To find the gaps that exist between research and education, the U.S. Department of Agriculture Cooperative State Research and Extension Education System (CSREES) has awarded a one-year $55,000 grant to Michigan State University (MSU) Extension and the MSU Department of Forestry to develop priorities for funding, developing and delivering Extension educational programs related to cellulosic and woody biomass biofuel development.

The award is one of four grants that CSREES has awarded for Renewable Resources Extension Act National Focus Fund projects. A total of $264,000 was presented to researchers, who will look at opportunities for Extension programs aimed at expanding education around forest and rangeland renewable resources at the state, regional or national level.

Cellulosic ethanol is produced from plants such as grasses, shrubs and trees. Considerable research is under way in both the public and private sectors to develop processes that efficiently convert these products into ethanol and other renewable fuels. Alongside that work stands a need for education for those engaged in producing raw material for that industry, especially forest managers and landowners who want to market their timber and grasses.

“As the markets develop and the price of corn goes up because of its use for ethanol, cellulosic ethanol will become economically competitive. This seems to be the consensus nationwide,” says Karen Potter-Witter, MSU professor of forestry. “We will identify Extension education needs nationwide related to cellulosic biomass.”

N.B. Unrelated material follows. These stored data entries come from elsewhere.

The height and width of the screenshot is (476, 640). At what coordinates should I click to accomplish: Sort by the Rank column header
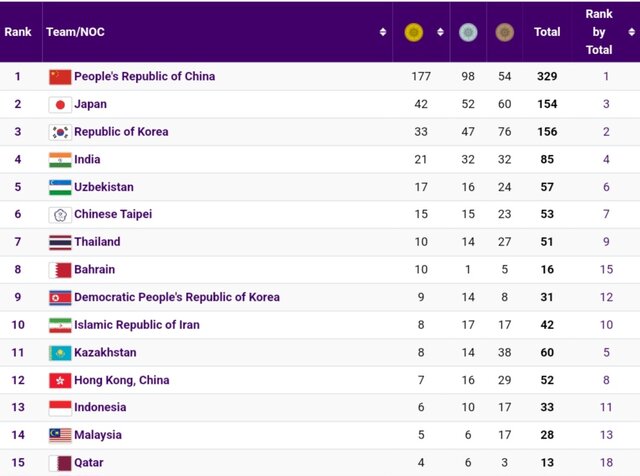pos(17,32)
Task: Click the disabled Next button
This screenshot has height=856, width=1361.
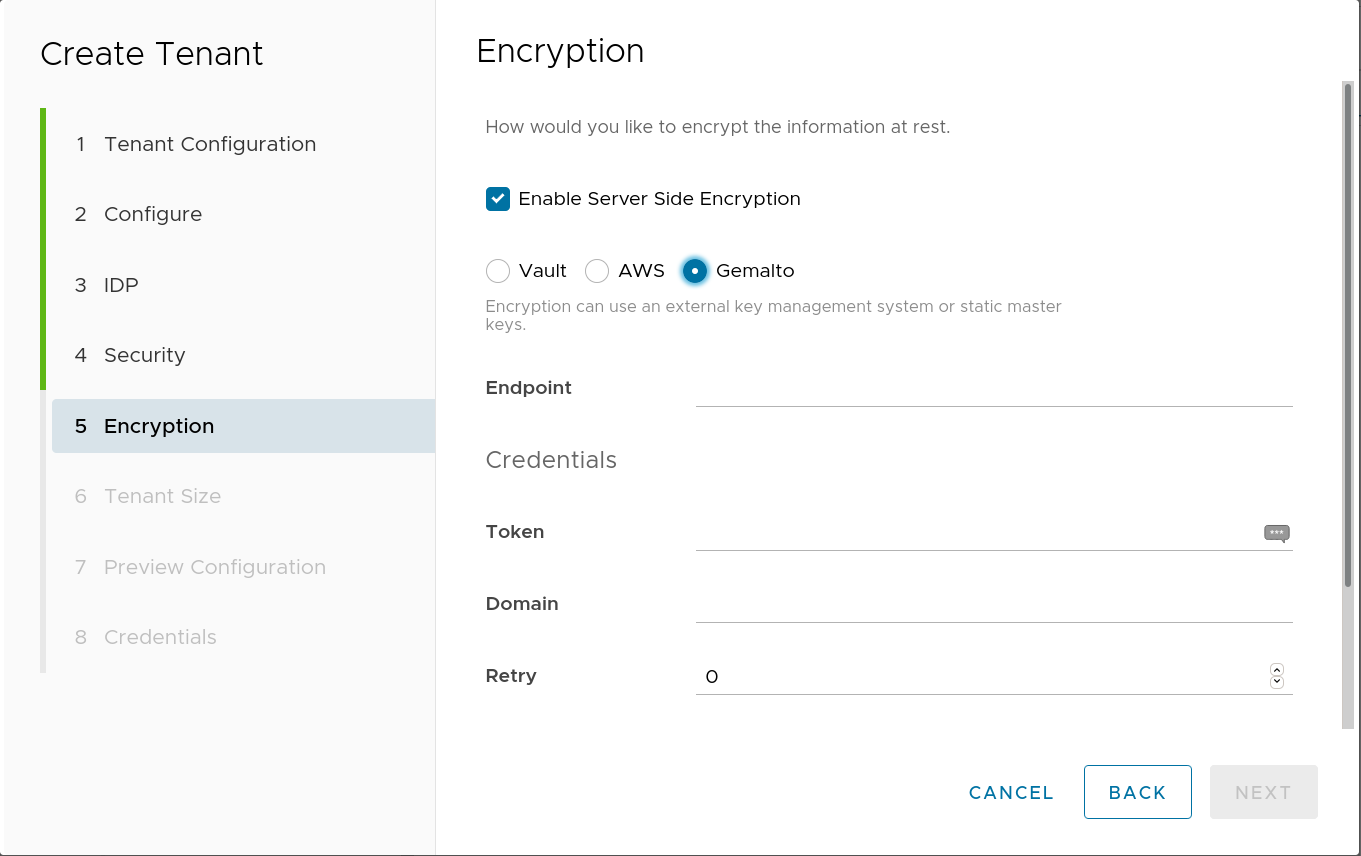Action: [x=1263, y=792]
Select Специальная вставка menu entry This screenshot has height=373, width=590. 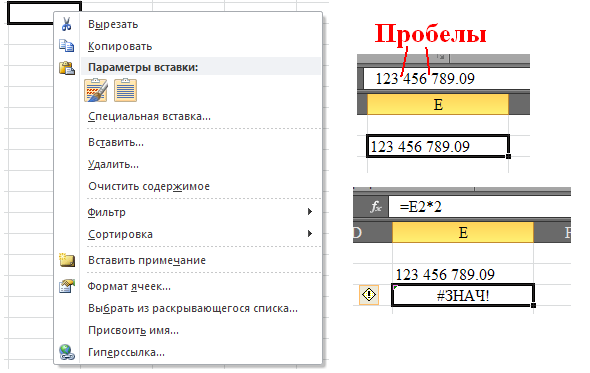pos(149,116)

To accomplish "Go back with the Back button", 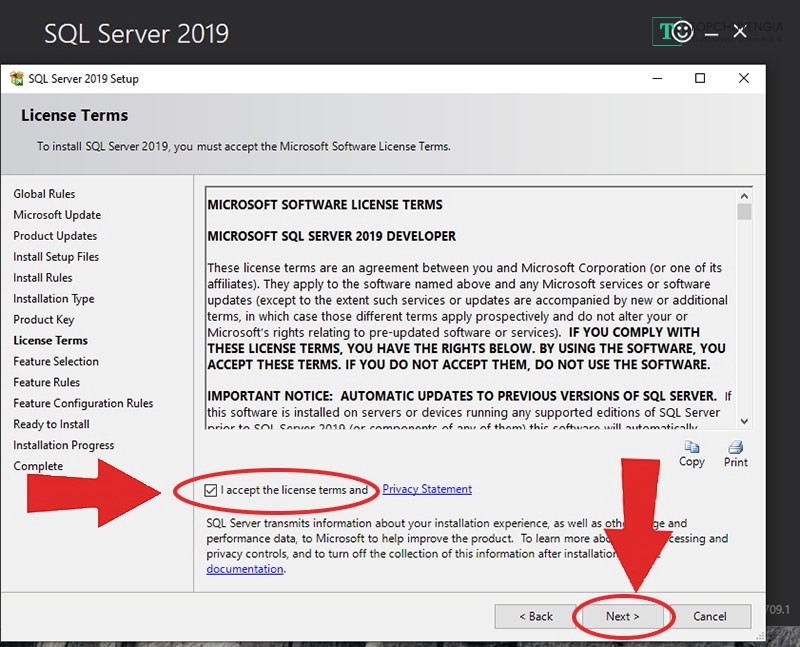I will tap(535, 616).
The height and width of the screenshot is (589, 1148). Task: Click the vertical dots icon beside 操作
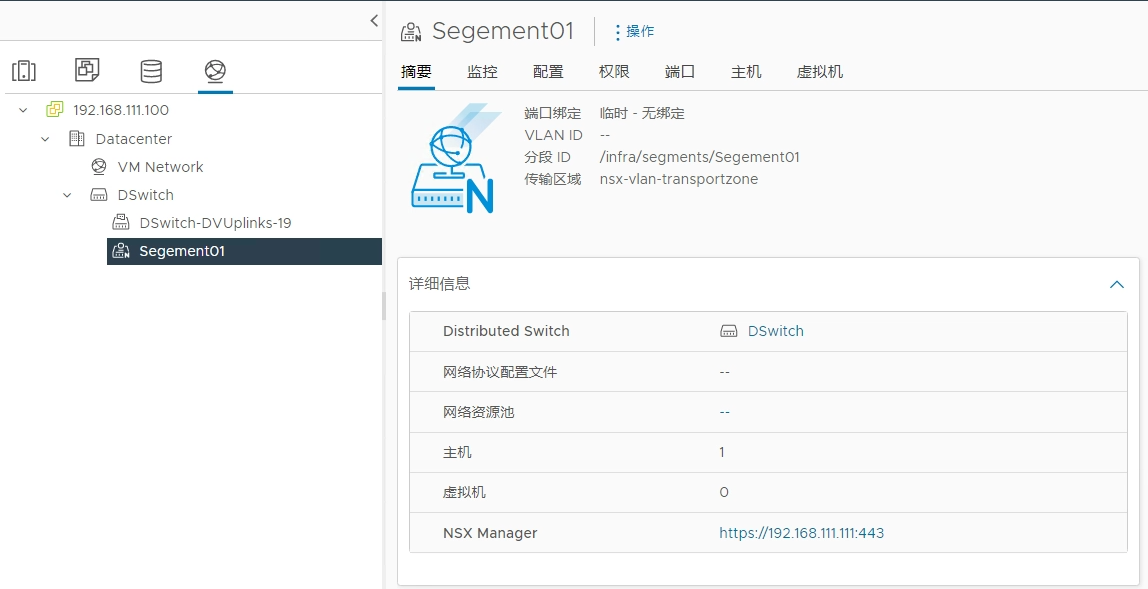coord(617,32)
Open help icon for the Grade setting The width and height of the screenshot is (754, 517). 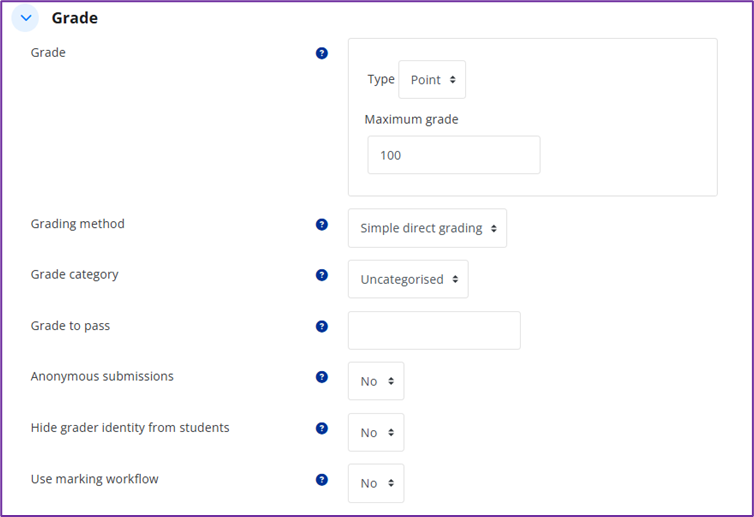pos(322,53)
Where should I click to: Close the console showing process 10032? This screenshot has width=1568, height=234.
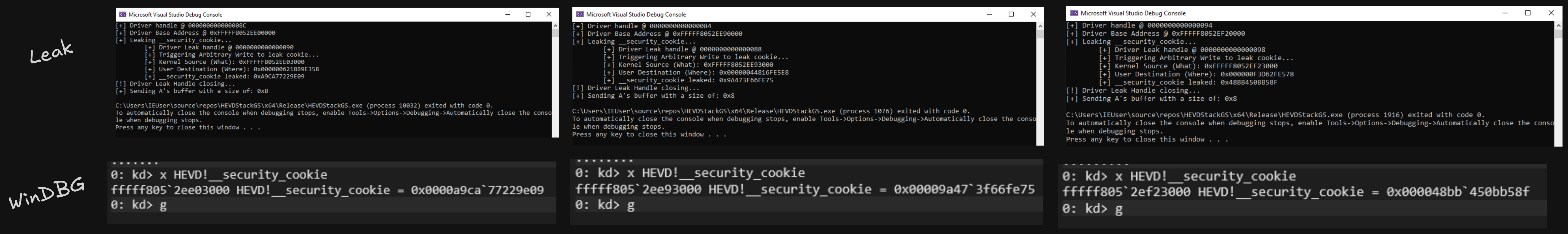[x=549, y=15]
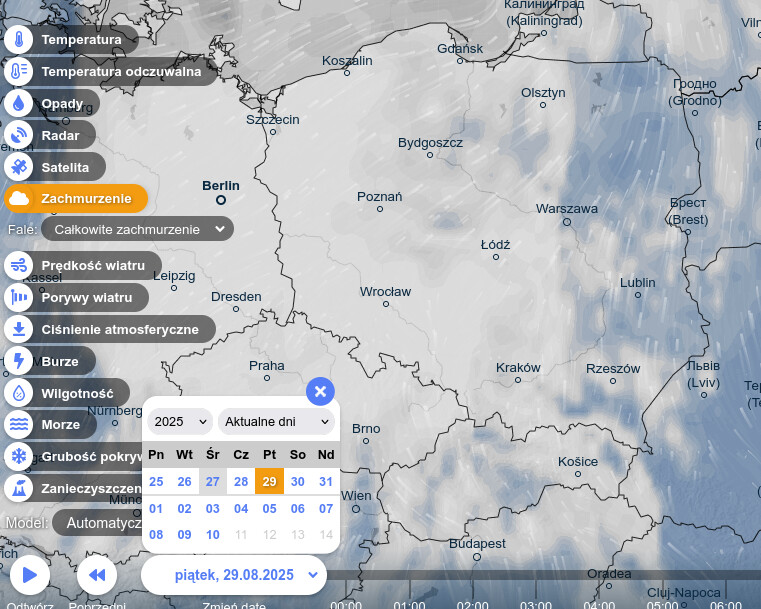The width and height of the screenshot is (761, 609).
Task: Pick day 05 in the calendar
Action: [x=269, y=508]
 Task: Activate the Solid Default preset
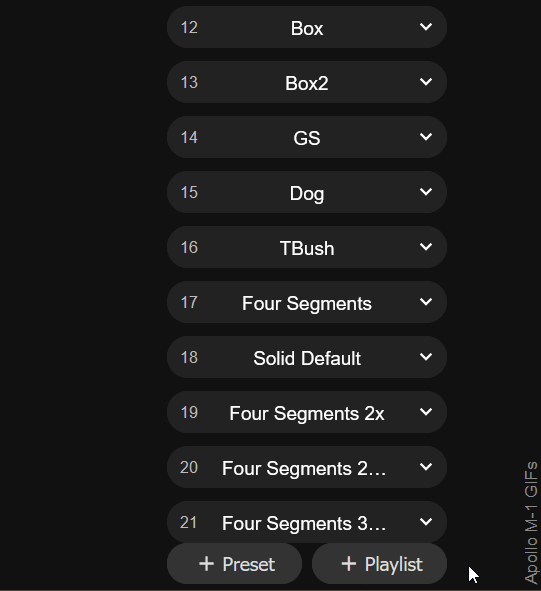coord(307,357)
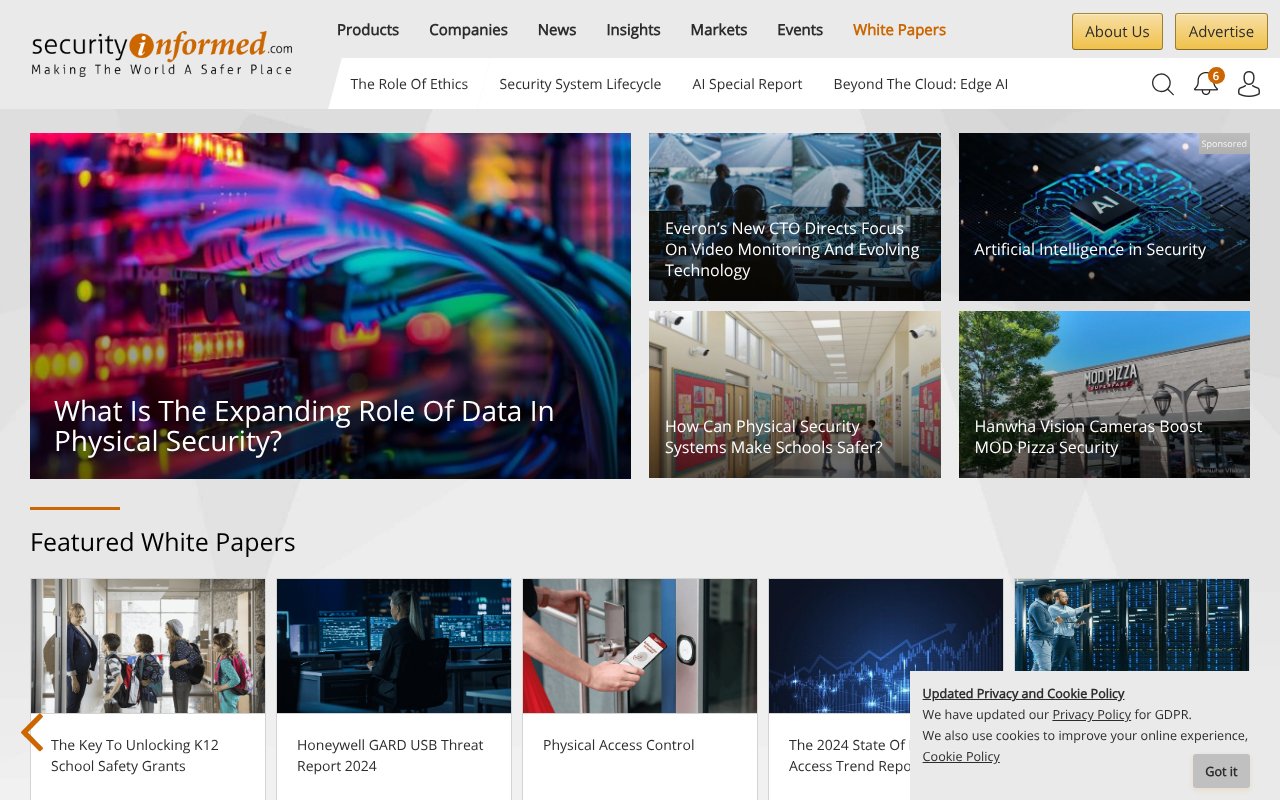Select the White Papers menu item
1280x800 pixels.
[x=899, y=30]
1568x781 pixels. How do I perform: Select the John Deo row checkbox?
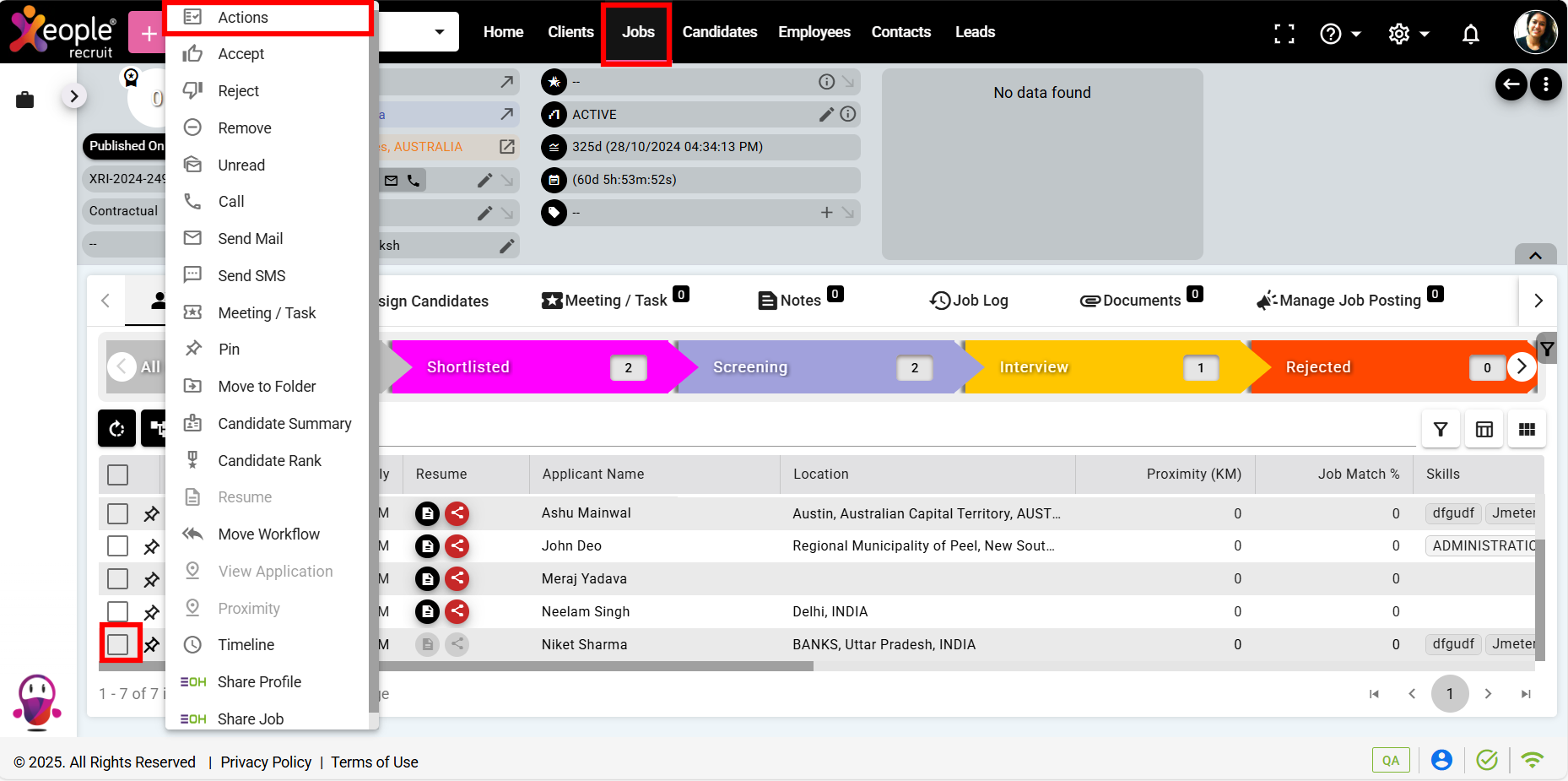tap(118, 546)
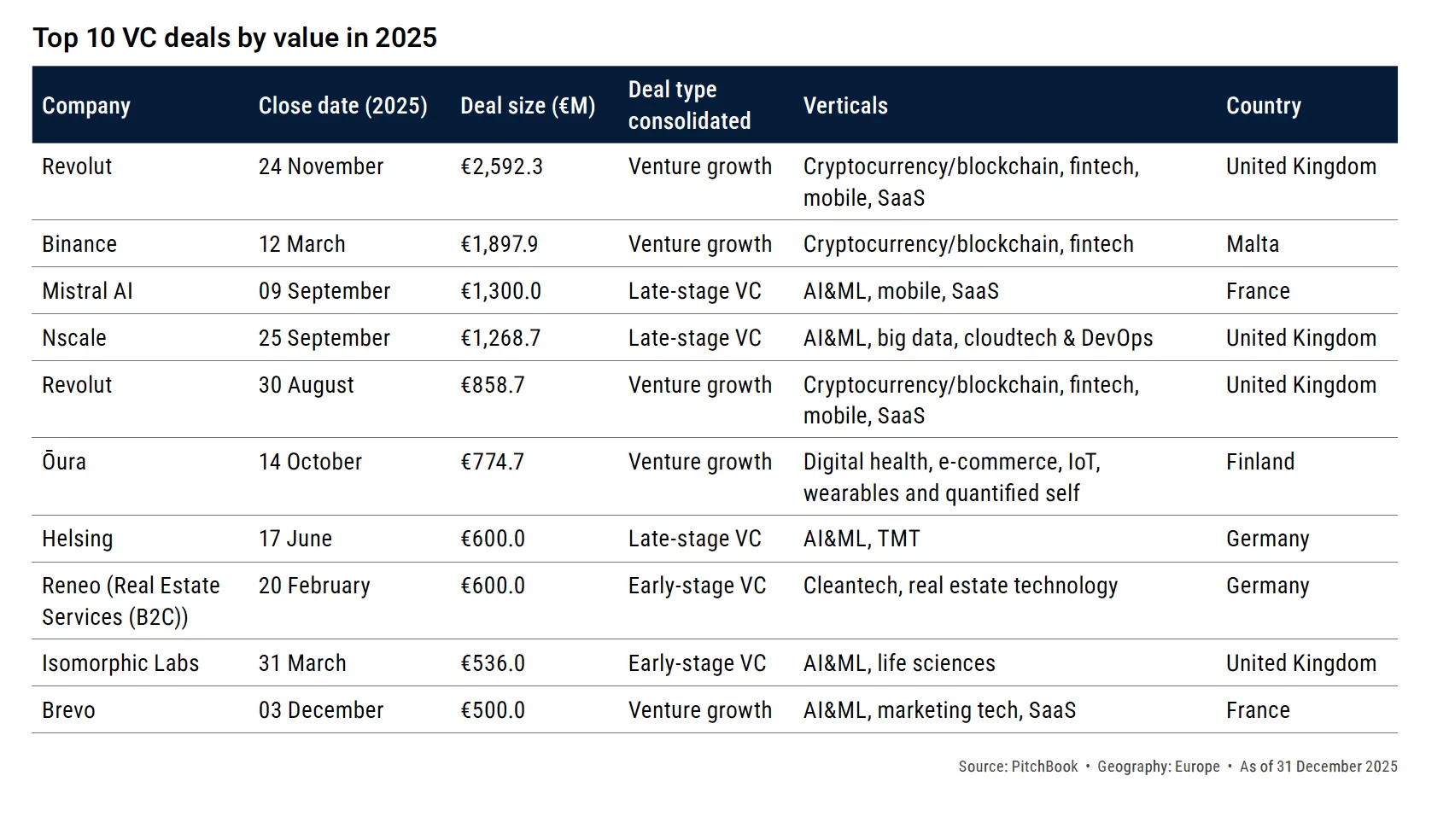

Just as the producers of corn and soybeans have done for generations, grassland and forest managers will be looking to state land-grant colleges and universities and the Extension system for help in managing their crops to enhance their viability and marketability for woody biomass production. On the production side, facility managers and engineers are facing issues related to handling and processing new fuel inputs and products.
           
The MSU project will be led by Potter-Witter and MSU forestry specialist Georgia Peterson. They will begin by convening a team to examine current Extension programs related to biomass production and evaluate them against a set of criteria. These criteria include adaptability across regions and states, potential for integration into existing programs as well as stand alone as a new activity, and scalability among communities of varying sizes. They’ll also look at the programs’ outcomes and outputs and whether they point to a need to develop Extension experts for their delivery.
           
They will use the information gleaned from that work to form a multidisciplinary panel of Cooperative Extension natural resource educators from across the United States to look at what exists and what is needed, and to develop a gap analysis. 

The panelists will discuss their findings with stakeholders in their home states, including members of the ethanol industry, forest managers and landowners. They will share the input from these individuals with the full panel, and that information will be combined with that previously gathered to produce a final gap analysis.
           
The analysis will be used to guide development of new Extension programs aimed at all components of this emerging industry sector.

“We hope to develop a model that will be useful for every state and builds on the research that MSU and other universities are doing in cellulosic ethanol,” Potter-Witter says. “It’s just what the land-grant system has always done -- conduct important research and then extend the findings to those who can use it to improve society.”